- TASK GOAL:
Print, exactly as written, the line containing "This screenshot has height=766, width=1000." and every line after it, ending with the final line of the data below.

- RECORDS FOR PROCESSING:
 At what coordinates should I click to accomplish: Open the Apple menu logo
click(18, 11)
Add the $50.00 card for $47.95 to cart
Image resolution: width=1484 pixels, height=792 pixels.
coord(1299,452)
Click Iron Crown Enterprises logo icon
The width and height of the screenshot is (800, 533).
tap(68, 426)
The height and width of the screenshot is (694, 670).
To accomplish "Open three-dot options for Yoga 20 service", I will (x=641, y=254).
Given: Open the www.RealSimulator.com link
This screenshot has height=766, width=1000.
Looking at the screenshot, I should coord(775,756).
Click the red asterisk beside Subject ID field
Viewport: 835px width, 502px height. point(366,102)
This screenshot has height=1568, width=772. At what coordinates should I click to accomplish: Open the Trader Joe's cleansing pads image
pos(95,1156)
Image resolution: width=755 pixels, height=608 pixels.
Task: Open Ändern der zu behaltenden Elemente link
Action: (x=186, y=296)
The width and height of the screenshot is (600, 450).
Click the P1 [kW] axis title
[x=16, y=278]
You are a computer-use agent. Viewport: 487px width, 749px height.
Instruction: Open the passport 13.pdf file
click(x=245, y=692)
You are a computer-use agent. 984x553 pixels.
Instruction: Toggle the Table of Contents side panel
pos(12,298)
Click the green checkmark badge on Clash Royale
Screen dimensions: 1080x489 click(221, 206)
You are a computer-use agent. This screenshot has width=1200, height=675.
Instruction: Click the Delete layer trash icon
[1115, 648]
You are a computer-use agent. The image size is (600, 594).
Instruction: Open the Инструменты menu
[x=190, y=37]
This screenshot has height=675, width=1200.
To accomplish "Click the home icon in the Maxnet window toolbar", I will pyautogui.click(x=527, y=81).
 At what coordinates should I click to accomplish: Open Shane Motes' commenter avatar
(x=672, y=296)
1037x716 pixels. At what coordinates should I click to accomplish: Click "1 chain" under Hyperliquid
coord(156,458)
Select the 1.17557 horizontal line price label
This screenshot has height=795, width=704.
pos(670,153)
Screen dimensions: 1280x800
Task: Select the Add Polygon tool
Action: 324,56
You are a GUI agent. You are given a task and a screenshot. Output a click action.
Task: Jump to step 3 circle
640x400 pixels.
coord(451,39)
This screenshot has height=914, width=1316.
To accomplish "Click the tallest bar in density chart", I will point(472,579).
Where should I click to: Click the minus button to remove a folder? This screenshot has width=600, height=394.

- ANSWER BOX:
This screenshot has height=766, width=1000.
Looking at the screenshot, I should coord(775,756).
Click the red asterisk beside Subject ID field
Viewport: 835px width, 502px height. point(366,102)
This screenshot has height=1568, width=772. At what coordinates should I click to accomplish: Open the Trader Joe's cleansing pads image
pos(95,1156)
Image resolution: width=755 pixels, height=608 pixels.
Task: Open Ändern der zu behaltenden Elemente link
Action: (x=186, y=296)
The width and height of the screenshot is (600, 450).
Click the P1 [kW] axis title
[x=16, y=278]
You are a computer-use agent. Viewport: 487px width, 749px height.
Instruction: Open the passport 13.pdf file
click(x=245, y=692)
You are a computer-use agent. 984x553 pixels.
Instruction: Toggle the Table of Contents side panel
pos(12,298)
Click the green checkmark badge on Clash Royale
Screen dimensions: 1080x489 click(221, 206)
You are a computer-use agent. This screenshot has width=1200, height=675.
Instruction: Click the Delete layer trash icon
[1115, 648]
You are a computer-use agent. The image size is (600, 594).
Instruction: Open the Инструменты menu
[x=190, y=37]
This screenshot has height=675, width=1200.
To accomplish "Click the home icon in the Maxnet window toolbar", I will pyautogui.click(x=527, y=81).
 At what coordinates should I click to accomplish: Open Shane Motes' commenter avatar
(x=672, y=296)
1037x716 pixels. At what coordinates should I click to accomplish: Click "1 chain" under Hyperliquid
coord(156,458)
Select the 1.17557 horizontal line price label
This screenshot has height=795, width=704.
pos(670,153)
Screen dimensions: 1280x800
Task: Select the Add Polygon tool
Action: 324,56
You are a GUI agent. You are given a task and a screenshot. Output a click action.
Task: Jump to step 3 circle
640x400 pixels.
coord(451,39)
This screenshot has height=914, width=1316.
To accomplish "Click the tallest bar in density chart", I will point(472,579).
Where should I click to: Click the minus button to remove a folder? This screenshot has width=600, height=394.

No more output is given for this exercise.